Komisi Disiplin (Komdis) PSSI menilai Fadly Alberto telah melakukan aksi kekerasan terhadap orang lain sehingga dijatuhi hukuman larangan bermain selama 3 tahun.
Aksi kekerasan berupa “tendangan Kungfu” dilakukan pemain yang pernah memperkuat Timnas Indonesia U17 itu terhadap pemain Dewa United U20, Rakha Nurkholis.
Namun, Rakha Nurkholis ternyata juga mendapat sanksi dari Komdis PSSI berupa larangan bermain selama 1 tahun.
Saat dikonfirmasi, Presiden Dewa United, Ardian Satya Negara, membenarkan adanya hukuman tersebut.
Dia mengaku kaget ketika mengetahui anak buahnya yang menjadi korban juga terkena hukuman.
“Sanksi untuk Dewa United U-20 sudah turun. Saya tidak tahu sanksi seperti apa yang diberikan kepada Bhayangkara FC U20,” kata Ardian.
“Ada hukuman larangan bermain satu tahun (Rakha Nurkholis),” lanjutnya.
Dikutip dari akun Instagram @fabrizioasia_ dituliskan jika Fadly Alberto resmi mendapatkan larangan bermain selama 3 tahun.
“Fadly Alberto Henga (17/MF) Resmi mendapat Sanksi Larangan Bermain Selama 3 Tahun, Buntut tendangan Kungfu di EPA U20 beberapa waktu Lalu
Fadly tidak dihukum sendiri, 3 Pemain Bhayangkara Lainya juga dapat hukuman 2 tahun. Sementara dari Dewa United 3 Pemain EPA juga mendapat hukuman Lebih Rendah 1 Tahun Larangan Bermain sepak bola,” tulis akun tersebut.
Sebelumnya, kedua pemain telah bertemu untuk bermediasi.
Dalam acara mediasi itu, keduanya sepakat untuk menyelesaikan permasalahan ini secara kekeluargaan.
Termasuk Dewa United U20 yang tidak mengambil ke jalur hukum.

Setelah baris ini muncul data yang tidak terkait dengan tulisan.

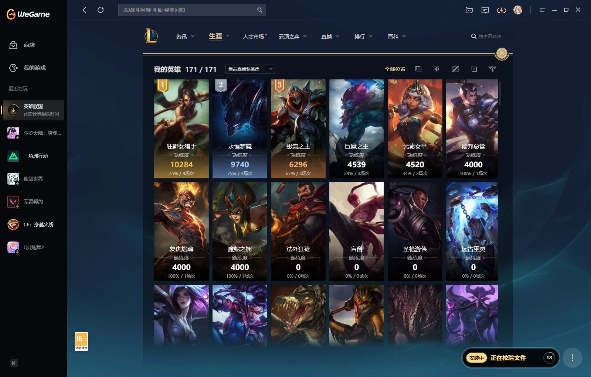The image size is (591, 377).
Task: Filter heroes by support position icon
Action: tap(492, 69)
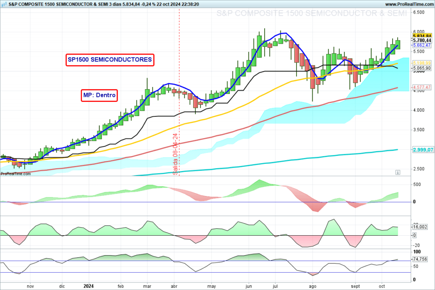Image resolution: width=435 pixels, height=290 pixels.
Task: Click the ago month label on time axis
Action: [314, 287]

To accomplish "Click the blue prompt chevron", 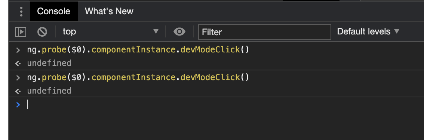I will (18, 105).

Fadly Alberto melakukan tendangan kungfu ke pemain Dewa United U20 saat laga Elite Pro Academy (EPA) U20 musim 2025/2026 di Stadion Citarum, Semarang, Jawa Tengah, Minggu (19/4/2026).
Laga berakhir dengan skor 2-1 untuk kemenangan Dewa United U20 atas Bhayangkara FC U20.